In 1993, she became the first African American woman to serve in the Massachusetts Senate, winning election in 1992 after defeating incumbent Bill Owens in the Democratic primary.

When in office, Wilkerson's Senatorial District included the Back Bay, Beacon Hill, Chinatown, Jamaica Plain, Mission Hill, Roxbury, South End, and some parts of the Fenway, Dorchester, and Mattapan.

During the 2008 Democratic Party presidential primaries, Wilkerson endorsed the candidacy of Barack Obama.

Wilkerson lost her September 2008 state senate Democratic primary to Sonia Chang-Díaz, and on October 31, 2008, announced that she was ending her write-in campaign to seek re-election in the November 4, 2008, election. On November 19, 2008, Wilkerson formally resigned from the Massachusetts state Senate.

In April 2022, following Sonia Chang-Diaz's decision not to run for re-election, she filed papers for another Senate run. She lost the Democratic primary to state Representative Liz Miranda, coming in third with 21% of the vote.

===Legislative appointments===
As State Senator, she was appointed to the following: the Commission to Eliminate Racial & Ethnic Healthcare Disparities, the Hynes Convention Center & Boston Common Parking Garage Legislative Commission, the Special Commission on Non-Group and Small Group Health Insurance, Co-Chair; and the Massachusetts Workforce Investment Board.

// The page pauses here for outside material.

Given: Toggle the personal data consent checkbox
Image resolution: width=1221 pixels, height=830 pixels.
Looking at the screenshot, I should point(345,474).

===Legislative committees===
Senate Chair, Joint Committee on State Administration and Regulatory Oversight; the Joint Committee on Financial Services; the Senate Committee on Ways and Means; the Joint Committee on Education; the Joint Committee on Mental Health and Substance Abuse; and the Joint Committee on Bonding, Capital Expenditures and State Assets.

==Legal troubles==

===Federal tax evasion===
Wilkerson was sentenced to house arrest in December 1997 after pleading guilty to failing to pay $51,000 in federal income taxes in the early 1990s. She was suspended from practicing law for one year in 1999 because of the conviction and did not seek reinstatement.

===Ethics violations===

====Fleet/BankBoston merger====
In 2001, she was fined $1,000 by the State Ethics Commission for failing to properly report that a bank she lobbied for as senator was paying her more than $20,000 a year as a consultant.

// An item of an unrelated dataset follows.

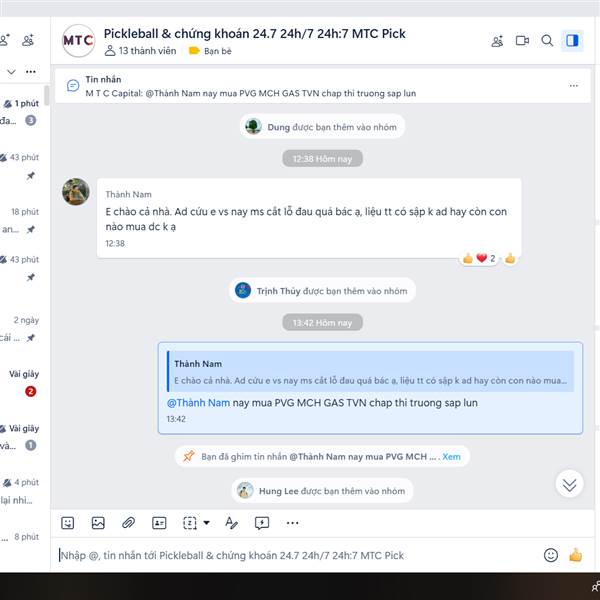This screenshot has height=600, width=600.
Task: Focus the message input field
Action: (298, 555)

====Unreported donations====
In September 2005, the Massachusetts Attorney General Thomas Reilly and head of the state's campaign finance office filed a lawsuit against Wilkerson, alleging she had not reported nearly $27,000 in donations and refused to explain more than $18,000 in personal reimbursements. She agreed to pay a $10,000 fine and forgo about $30,000 in debts owed her to settle the allegations.

===Perjury complaint===
The state Office of the Bar Counsel filed a complaint on October 3, 2008, accusing Wilkerson of violating the rules of professional conduct by lying under oath at a 2005 court hearing at which her nephew, Jermaine Berry, requested a new trial on a manslaughter conviction.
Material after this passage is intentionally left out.